Action filmmakers like Michael Bay would later use CGI technology to add lens flare in an otherwise clean image to manufacture a sense you-are-there authenticity. Lens flare was also used extensively in the cult TV series "Firefly" (2002), as the show's photographer, David Boyd, wanted it to look like under-polished sci-fi shows of the 1970s. Boyd deliberately used older, scratched lenses to achieve his desired look. And, of course, J.J. Abrams — working with cinematographer Dan Mindel — used off-camera, high-powered flashlights to make the future look bright, bright, bright in 2009's "Star Trek."
The Future Is So Bright
After Abrams directed "Super 8" in 2011 and "Star Trek Into Darkness" in 2013, the director's overuse of lens flare had become a common joke among cineastes and fanboys. It was noticed.

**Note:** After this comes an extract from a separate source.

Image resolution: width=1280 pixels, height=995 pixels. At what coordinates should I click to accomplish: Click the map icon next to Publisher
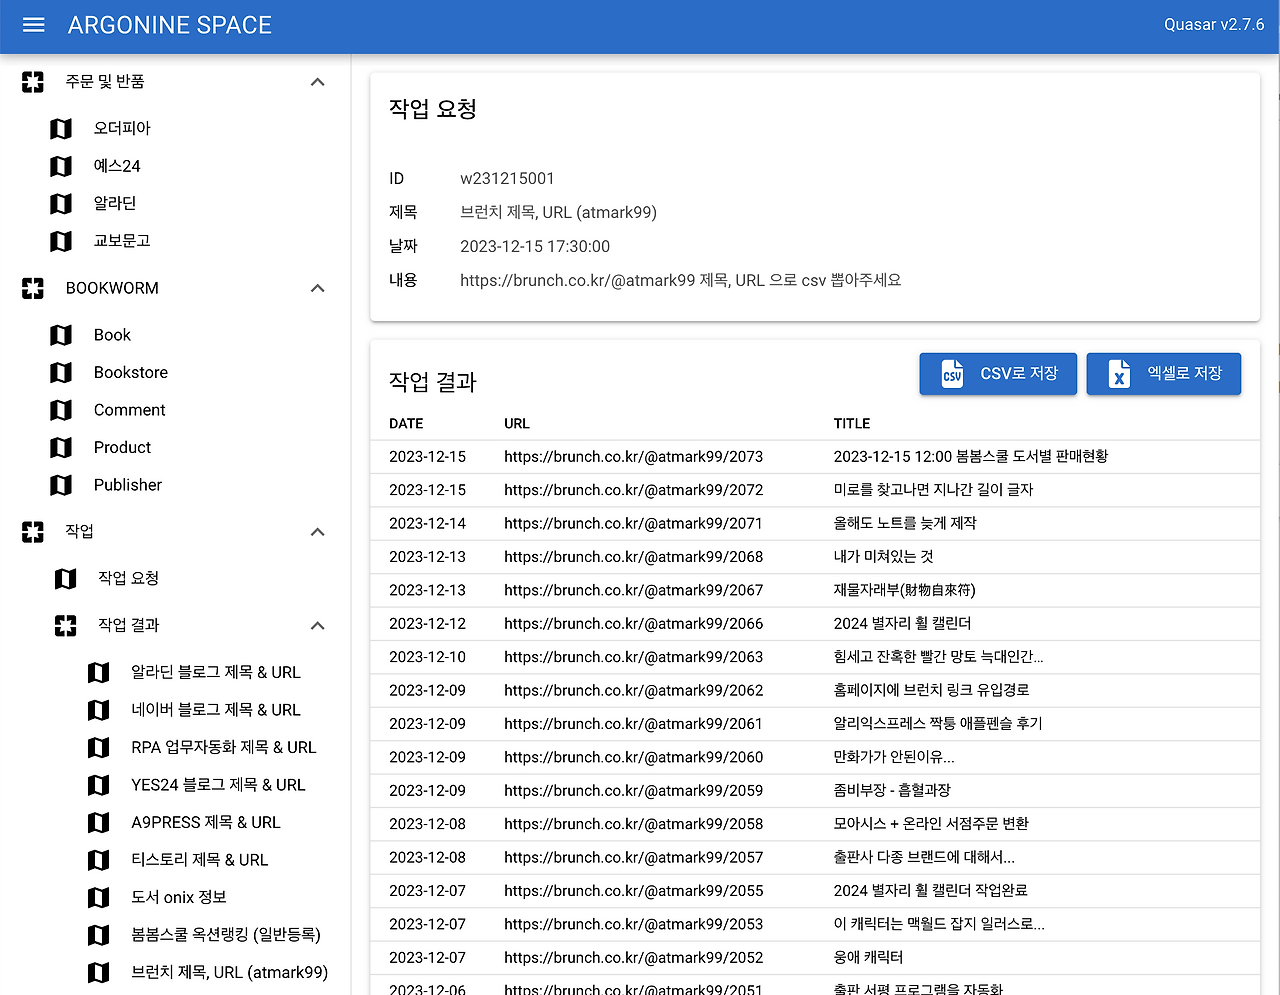click(60, 485)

When asked about it at Tribeca, Abrams declared openly and reassuringly "I'm over that." He went on to explain why he was drawn to that flaring aesthetic in the first place. It turns out he took Gene Roddenberry's vision that the future of humanity was going to be brighter, and took it literally:
"For a period of time, on 'Star Trek' (and I couldn't give it up on this other movie I did [referring to "Super 8"]), there was this idea we had ... that the future was so bright that it just couldn't be contained. That, and you had stuff happening, so if felt like — just off camera — there was something great! And there was this energy in this room! And it gave it this sort-of signature. And I overdid it. And then I went further. And then on the second 'Star Trek' movie, I went nuts. We've all made mistakes, right? Mine was with light. And we ended up ... we literally had flashlights. [Lens flares] weren't put in in post. We had flashlights off camera, these insane high powered flashlights. And we'd do the thing. Every director of photography is like, 'don't do that.' We aimed it right in the lens. And the lens would have a layer of coating on it to not flair, and we wouldn't use it. We got lenses that had no coating."

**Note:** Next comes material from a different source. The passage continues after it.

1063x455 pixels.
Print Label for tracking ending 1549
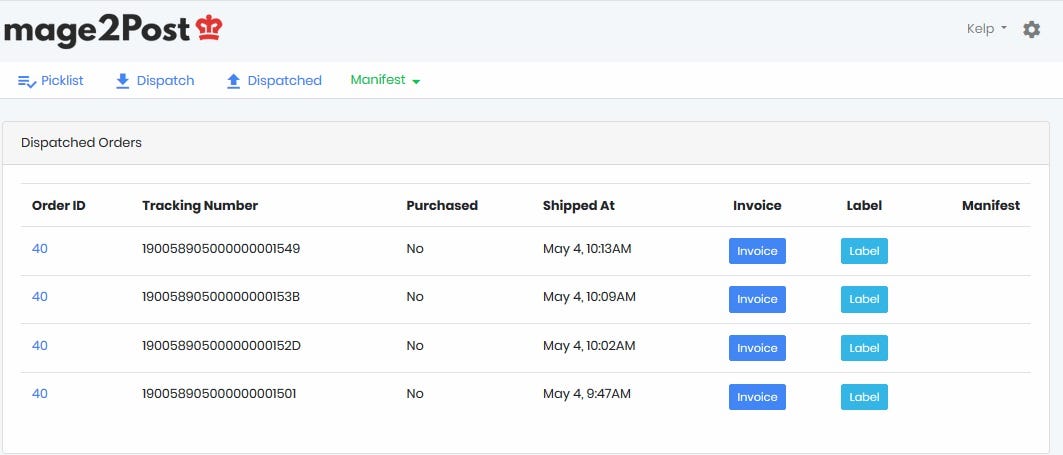pos(864,251)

Abrams admit that felt bad about what he had ordered, and that he had convinced DPs, who otherwise knew better, to get into creating lens flares with high-powered flashlights. While reviewing dailies for the film, Abrams even saw that there were shots where he couldn't see that action on the screen. But he had a vision and stuck to it. His decision to end his habit came from a particularly badly-lit shot in "Star Trek Into Darkness," and, natch, some hard advice from his wife, Katie McGrath:
"It was a very emotional scene for [actress Alice Eve]. But it looked like bad reception. Like TV from the day TV was invented. My wife looked at it ... and she gave me that look. That was sort of like: 'You've come to the end. Stop.' So I realized it was preposterous, and I had to pull back."
Abram's next film after "Star Trek Into Darkness" was 2015's "Star Wars: The Force Awakens." Abrams is proud of the fact that the film features no lens flare whatsoever. Well, no deliberate flares; sometimes, in his words, "physics requires there to be a flare." But, as of this writing, Abrams will no longer use them. Now the future can be bright, but still visible.